> [WRITTEN REQUEST A]: List every person named in the court judgment excerpt.

> [TEXT PROVIDED]:

++++

IN THE SUPREME COURT OF JUDICATURE
IN THE COURT OF APPEAL (CIVIL DIVISION)
ON APPEAL FROM LEEDS DISTRICT REGISTRY
(MR RECORDER STEWART QC)

Royal Courts of Justice
Strand
London WC2
Tuesday, 31 July 2001

B e f o r e :

SIR MARTIN NOURSE
____________________

PETER PAUL POPEK
Claimant/Applicant
- v -
NATIONAL WESTMINSTER BANK PLC
Defendant/Respondent

____________________

(Computer Aided Transcript of the Palantype Notes of
Smith Bernal Reporting Limited, 190 Fleet Street,
London EC4A 2AG
Tel: 0207 404 1400
Official Shorthand Writers to the Court)

____________________

The Applicant appeared in person
The Respondent did not appear and was not represented

____________________

HTML VERSION OF JUDGMENT
____________________

Crown Copyright ©

  1. SIR MARTIN NOURSE: This is an application by the claimant, Peter Paul Popek, for permission to appeal against an order made on 16 May 2001 by Mr Recorder JSH Stewart QC sitting as a deputy judge of the Queens Bench Division in Leeds whereby he struck out the statement of claim and dismissed the action on the ground that no reasonable grounds for bringing the claim were disclosed (see Civil Procedure Rules, Part 3.4 2(a)).

++++

> [Source data]:
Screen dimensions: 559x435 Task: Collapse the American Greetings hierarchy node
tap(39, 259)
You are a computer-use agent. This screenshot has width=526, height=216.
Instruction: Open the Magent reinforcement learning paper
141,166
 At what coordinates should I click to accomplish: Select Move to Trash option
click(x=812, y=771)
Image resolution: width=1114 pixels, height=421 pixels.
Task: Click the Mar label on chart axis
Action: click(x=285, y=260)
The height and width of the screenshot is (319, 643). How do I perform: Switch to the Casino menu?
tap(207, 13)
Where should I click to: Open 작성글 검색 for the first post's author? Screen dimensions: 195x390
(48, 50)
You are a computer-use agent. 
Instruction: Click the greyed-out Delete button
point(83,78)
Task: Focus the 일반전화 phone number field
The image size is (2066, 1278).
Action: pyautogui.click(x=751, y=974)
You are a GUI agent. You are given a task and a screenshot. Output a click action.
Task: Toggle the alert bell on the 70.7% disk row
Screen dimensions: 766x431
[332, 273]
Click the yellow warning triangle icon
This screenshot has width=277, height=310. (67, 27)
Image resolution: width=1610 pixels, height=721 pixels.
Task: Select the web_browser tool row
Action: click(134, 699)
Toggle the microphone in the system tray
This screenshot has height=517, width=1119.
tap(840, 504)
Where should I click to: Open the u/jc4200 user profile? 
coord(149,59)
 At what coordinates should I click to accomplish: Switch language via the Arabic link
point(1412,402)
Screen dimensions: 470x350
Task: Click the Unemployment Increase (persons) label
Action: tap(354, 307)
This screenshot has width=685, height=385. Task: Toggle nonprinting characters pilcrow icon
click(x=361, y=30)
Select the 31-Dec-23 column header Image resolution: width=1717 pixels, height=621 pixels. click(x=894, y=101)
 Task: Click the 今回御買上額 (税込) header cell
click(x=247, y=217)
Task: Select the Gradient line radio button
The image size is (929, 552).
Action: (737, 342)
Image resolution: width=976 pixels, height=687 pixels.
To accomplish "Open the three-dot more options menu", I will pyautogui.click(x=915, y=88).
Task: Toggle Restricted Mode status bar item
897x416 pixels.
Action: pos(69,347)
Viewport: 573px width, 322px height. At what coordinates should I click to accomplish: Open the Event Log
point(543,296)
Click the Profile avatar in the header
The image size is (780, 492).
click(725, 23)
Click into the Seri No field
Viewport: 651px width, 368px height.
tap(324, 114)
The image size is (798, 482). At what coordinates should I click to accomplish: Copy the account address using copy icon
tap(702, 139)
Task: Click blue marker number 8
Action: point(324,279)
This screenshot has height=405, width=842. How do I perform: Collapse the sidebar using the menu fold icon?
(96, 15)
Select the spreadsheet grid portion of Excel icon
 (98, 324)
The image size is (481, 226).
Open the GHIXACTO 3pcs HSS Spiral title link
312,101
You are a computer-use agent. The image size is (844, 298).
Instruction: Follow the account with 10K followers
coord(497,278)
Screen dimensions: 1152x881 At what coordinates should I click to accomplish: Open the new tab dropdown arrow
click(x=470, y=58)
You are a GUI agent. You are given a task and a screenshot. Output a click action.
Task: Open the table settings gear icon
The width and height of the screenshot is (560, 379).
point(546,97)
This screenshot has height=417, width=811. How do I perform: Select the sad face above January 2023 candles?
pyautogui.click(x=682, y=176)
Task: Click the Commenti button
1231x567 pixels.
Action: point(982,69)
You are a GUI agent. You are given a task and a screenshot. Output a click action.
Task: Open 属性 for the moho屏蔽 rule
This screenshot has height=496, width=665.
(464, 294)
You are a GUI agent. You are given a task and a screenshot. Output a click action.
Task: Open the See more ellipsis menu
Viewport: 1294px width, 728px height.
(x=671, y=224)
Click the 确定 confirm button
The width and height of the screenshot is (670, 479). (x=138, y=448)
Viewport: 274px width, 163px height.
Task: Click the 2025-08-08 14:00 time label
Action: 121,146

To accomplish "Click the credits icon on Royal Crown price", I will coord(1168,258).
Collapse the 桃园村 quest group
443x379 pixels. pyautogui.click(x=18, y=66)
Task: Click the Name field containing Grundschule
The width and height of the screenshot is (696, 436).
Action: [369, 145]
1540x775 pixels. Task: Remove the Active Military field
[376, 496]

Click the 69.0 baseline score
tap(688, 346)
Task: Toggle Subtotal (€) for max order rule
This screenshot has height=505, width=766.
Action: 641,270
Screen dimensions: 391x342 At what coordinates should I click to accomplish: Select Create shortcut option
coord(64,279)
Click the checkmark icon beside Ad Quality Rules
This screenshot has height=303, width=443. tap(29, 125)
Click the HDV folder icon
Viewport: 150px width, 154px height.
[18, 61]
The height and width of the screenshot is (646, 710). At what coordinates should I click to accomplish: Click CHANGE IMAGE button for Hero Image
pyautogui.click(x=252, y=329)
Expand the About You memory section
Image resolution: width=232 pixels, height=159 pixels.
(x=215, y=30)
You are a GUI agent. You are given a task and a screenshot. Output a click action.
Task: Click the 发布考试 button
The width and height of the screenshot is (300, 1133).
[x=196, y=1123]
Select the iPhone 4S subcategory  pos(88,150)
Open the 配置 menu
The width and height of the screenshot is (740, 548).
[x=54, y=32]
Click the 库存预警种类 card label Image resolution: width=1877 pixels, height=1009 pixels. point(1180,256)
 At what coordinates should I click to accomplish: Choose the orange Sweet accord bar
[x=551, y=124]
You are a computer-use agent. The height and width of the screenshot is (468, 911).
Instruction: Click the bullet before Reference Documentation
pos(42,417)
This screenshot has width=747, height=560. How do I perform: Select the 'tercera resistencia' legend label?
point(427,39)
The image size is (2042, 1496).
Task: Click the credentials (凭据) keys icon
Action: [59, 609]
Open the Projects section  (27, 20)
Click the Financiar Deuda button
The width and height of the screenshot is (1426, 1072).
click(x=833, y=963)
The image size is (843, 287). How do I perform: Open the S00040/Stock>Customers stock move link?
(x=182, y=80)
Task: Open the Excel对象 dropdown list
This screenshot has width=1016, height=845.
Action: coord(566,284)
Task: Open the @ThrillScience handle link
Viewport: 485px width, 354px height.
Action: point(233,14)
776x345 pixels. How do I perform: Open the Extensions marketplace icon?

++++

> [WRITTEN REQUEST B]: In the source data, render the stretch from the line containing "Viewport: 573px width, 322px" through the line containing "443x379 pixels. pyautogui.click(x=18, y=66)" as a numbered list, leaving out blank lines.

> [CORRECT OUTPUT A]:
- Sir Martin Nourse
- Peter Paul Popek
- Mr Recorder JSH Stewart QC

> [CORRECT OUTPUT B]:
1. Viewport: 573px width, 322px height. At what coordinates should I click to accomplish: Open the Event Log
2. point(543,296)
3. Click the Profile avatar in the header
4. The image size is (780, 492).
5. click(725, 23)
6. Click into the Seri No field
7. Viewport: 651px width, 368px height.
8. tap(324, 114)
9. The image size is (798, 482). At what coordinates should I click to accomplish: Copy the account address using copy icon
10. tap(702, 139)
11. Task: Click blue marker number 8
12. Action: point(324,279)
13. This screenshot has height=405, width=842. How do I perform: Collapse the sidebar using the menu fold icon?
14. (96, 15)
15. Select the spreadsheet grid portion of Excel icon
16.  (98, 324)
17. The image size is (481, 226).
18. Open the GHIXACTO 3pcs HSS Spiral title link
19. 312,101
20. You are a computer-use agent. The image size is (844, 298).
21. Instruction: Follow the account with 10K followers
22. coord(497,278)
23. Screen dimensions: 1152x881 At what coordinates should I click to accomplish: Open the new tab dropdown arrow
24. click(x=470, y=58)
25. You are a GUI agent. You are given a task and a screenshot. Output a click action.
26. Task: Open the table settings gear icon
27. The width and height of the screenshot is (560, 379).
28. point(546,97)
29. This screenshot has height=417, width=811. How do I perform: Select the sad face above January 2023 candles?
30. pyautogui.click(x=682, y=176)
31. Task: Click the Commenti button
32. 1231x567 pixels.
33. Action: point(982,69)
34. You are a GUI agent. You are given a task and a screenshot. Output a click action.
35. Task: Open 属性 for the moho屏蔽 rule
36. This screenshot has height=496, width=665.
37. (464, 294)
38. You are a GUI agent. You are given a task and a screenshot. Output a click action.
39. Task: Open the See more ellipsis menu
40. Viewport: 1294px width, 728px height.
41. (x=671, y=224)
42. Click the 确定 confirm button
43. The width and height of the screenshot is (670, 479). (x=138, y=448)
44. Viewport: 274px width, 163px height.
45. Task: Click the 2025-08-08 14:00 time label
46. Action: 121,146
47. To accomplish "Click the credits icon on Royal Crown price", I will coord(1168,258).
48. Collapse the 桃园村 quest group
49. 443x379 pixels. pyautogui.click(x=18, y=66)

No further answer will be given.